Saved data entries:
===

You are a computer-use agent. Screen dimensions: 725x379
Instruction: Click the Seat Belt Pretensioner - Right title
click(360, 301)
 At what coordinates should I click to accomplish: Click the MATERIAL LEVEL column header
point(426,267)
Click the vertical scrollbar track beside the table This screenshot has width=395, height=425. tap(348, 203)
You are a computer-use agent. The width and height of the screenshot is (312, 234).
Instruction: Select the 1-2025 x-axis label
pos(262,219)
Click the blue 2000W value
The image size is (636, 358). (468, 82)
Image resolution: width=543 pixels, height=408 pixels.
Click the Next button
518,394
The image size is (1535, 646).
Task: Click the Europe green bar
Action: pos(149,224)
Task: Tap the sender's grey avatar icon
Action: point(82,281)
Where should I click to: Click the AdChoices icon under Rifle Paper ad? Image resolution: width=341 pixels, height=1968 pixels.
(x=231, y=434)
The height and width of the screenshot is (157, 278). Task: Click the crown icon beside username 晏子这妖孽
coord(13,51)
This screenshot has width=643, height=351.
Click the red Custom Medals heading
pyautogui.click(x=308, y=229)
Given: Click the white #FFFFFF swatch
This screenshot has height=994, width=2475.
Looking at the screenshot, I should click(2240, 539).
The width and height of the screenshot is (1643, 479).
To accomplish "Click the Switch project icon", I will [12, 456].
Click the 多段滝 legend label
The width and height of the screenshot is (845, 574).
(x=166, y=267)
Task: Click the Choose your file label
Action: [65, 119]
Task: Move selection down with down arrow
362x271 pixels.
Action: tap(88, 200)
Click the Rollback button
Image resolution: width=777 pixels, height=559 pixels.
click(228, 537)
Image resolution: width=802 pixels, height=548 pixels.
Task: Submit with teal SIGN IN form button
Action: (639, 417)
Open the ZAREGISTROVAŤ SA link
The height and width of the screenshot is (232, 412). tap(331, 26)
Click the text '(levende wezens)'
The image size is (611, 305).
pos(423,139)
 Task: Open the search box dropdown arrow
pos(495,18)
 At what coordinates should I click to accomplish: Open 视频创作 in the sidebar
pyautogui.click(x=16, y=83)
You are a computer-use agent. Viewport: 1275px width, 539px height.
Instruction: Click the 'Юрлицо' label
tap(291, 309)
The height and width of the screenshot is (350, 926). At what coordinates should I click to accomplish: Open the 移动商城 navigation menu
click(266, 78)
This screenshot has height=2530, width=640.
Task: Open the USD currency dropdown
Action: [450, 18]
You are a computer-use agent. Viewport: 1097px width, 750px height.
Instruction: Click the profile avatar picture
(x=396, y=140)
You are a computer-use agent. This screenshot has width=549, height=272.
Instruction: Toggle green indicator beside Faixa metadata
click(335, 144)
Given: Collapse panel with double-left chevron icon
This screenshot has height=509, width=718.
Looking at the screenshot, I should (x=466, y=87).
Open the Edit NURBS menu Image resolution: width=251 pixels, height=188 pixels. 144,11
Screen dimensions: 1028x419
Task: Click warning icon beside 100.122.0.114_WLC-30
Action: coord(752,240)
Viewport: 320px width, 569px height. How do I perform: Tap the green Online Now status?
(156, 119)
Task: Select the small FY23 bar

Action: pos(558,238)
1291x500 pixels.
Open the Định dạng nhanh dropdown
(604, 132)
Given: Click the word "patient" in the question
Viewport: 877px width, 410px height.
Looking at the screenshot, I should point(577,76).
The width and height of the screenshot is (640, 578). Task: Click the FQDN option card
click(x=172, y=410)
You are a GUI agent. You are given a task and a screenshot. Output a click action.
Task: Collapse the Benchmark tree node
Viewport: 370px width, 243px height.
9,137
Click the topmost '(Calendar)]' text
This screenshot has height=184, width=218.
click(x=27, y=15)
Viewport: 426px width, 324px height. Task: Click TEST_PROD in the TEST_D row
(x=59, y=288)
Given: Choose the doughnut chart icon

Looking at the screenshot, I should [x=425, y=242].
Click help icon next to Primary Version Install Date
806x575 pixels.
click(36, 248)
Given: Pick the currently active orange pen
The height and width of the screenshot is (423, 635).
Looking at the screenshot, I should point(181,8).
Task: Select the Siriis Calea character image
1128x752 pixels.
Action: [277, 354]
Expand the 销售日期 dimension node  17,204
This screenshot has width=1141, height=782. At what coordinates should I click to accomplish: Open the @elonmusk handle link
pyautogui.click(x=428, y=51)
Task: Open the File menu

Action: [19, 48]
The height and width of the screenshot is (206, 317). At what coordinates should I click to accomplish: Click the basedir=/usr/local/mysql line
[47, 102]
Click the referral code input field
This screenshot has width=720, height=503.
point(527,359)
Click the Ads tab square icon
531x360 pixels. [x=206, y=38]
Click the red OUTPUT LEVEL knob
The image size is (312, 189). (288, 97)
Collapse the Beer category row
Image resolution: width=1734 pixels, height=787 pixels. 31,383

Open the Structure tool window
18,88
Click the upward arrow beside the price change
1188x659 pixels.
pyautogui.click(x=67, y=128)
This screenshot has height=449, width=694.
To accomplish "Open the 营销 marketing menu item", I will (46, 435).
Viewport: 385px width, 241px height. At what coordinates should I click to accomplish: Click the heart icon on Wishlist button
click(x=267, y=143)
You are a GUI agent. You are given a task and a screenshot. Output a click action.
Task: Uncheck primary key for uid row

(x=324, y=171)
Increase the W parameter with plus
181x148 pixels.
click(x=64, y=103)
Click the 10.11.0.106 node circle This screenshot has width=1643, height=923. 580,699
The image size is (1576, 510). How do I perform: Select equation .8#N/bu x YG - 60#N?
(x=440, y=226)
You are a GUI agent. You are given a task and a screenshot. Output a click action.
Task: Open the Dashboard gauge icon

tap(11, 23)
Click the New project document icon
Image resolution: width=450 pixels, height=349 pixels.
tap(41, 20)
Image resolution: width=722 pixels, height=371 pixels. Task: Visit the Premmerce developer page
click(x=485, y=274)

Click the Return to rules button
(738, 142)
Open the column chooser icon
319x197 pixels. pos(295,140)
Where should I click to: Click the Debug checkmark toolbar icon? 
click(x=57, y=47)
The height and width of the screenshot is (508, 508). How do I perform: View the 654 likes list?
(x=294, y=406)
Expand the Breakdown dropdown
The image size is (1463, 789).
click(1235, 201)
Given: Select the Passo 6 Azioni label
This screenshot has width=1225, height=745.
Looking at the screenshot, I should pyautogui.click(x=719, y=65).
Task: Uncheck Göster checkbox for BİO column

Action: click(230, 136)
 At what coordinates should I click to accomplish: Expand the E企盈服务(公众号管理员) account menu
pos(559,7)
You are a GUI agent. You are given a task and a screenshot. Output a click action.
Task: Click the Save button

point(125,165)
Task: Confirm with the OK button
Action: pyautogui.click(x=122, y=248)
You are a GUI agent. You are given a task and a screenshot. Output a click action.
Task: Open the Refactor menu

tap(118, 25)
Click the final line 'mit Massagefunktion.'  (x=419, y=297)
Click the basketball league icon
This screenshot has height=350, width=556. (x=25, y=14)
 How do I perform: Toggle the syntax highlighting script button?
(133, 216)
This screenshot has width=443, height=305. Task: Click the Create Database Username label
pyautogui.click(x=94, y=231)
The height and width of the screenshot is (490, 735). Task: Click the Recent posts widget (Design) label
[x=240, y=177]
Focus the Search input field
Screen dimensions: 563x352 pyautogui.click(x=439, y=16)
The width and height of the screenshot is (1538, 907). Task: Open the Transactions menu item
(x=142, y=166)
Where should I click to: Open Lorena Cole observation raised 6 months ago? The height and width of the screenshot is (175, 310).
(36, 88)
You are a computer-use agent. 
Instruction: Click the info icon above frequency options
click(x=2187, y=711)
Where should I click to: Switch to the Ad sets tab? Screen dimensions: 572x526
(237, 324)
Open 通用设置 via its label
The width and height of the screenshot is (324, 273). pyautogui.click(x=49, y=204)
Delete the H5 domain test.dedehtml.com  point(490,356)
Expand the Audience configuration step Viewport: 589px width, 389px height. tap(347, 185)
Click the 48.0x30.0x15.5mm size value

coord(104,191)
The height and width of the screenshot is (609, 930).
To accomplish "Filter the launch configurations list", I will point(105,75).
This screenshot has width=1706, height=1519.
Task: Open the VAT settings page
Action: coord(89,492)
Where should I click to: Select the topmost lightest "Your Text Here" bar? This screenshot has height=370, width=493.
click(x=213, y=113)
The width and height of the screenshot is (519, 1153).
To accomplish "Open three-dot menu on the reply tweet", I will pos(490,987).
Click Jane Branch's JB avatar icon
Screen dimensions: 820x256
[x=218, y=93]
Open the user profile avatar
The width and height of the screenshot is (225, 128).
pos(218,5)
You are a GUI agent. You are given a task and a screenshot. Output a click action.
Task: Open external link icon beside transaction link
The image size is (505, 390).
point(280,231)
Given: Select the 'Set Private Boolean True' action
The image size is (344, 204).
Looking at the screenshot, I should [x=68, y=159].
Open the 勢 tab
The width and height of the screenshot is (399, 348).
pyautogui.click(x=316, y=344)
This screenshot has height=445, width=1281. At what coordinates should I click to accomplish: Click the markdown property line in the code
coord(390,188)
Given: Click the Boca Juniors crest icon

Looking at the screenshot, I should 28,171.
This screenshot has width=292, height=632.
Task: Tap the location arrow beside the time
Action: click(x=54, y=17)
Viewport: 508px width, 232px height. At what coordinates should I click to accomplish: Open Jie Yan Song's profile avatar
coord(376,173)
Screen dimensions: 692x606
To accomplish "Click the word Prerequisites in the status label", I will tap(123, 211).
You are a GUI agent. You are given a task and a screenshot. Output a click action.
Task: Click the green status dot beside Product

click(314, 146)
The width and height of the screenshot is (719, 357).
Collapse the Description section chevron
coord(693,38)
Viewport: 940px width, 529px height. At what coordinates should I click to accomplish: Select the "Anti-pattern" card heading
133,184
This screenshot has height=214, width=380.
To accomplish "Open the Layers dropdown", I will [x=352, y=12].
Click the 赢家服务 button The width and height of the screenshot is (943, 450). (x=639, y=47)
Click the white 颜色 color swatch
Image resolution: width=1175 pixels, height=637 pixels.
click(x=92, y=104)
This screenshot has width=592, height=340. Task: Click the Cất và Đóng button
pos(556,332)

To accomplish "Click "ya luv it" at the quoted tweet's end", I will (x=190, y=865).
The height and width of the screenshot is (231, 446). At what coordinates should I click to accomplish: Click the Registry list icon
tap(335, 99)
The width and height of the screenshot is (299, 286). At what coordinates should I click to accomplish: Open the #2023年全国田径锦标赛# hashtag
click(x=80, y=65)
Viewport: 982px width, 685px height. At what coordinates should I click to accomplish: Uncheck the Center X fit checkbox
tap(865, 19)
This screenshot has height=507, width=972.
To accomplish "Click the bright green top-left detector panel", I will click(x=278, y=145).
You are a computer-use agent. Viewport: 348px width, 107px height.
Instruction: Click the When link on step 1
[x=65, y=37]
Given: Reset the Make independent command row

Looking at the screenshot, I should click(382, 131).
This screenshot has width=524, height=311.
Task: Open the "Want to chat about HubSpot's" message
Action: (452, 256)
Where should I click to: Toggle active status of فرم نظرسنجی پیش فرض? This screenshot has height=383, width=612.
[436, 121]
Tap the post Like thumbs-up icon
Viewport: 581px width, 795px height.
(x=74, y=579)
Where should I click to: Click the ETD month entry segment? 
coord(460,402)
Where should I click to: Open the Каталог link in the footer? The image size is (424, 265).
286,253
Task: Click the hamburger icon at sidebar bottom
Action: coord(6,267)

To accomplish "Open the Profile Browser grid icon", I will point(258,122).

===

§ Activity
Read the data above. Pull out each line in which the string "swatch" appears.

§ Response box
Given: Click the white #FFFFFF swatch
Click the white 颜色 color swatch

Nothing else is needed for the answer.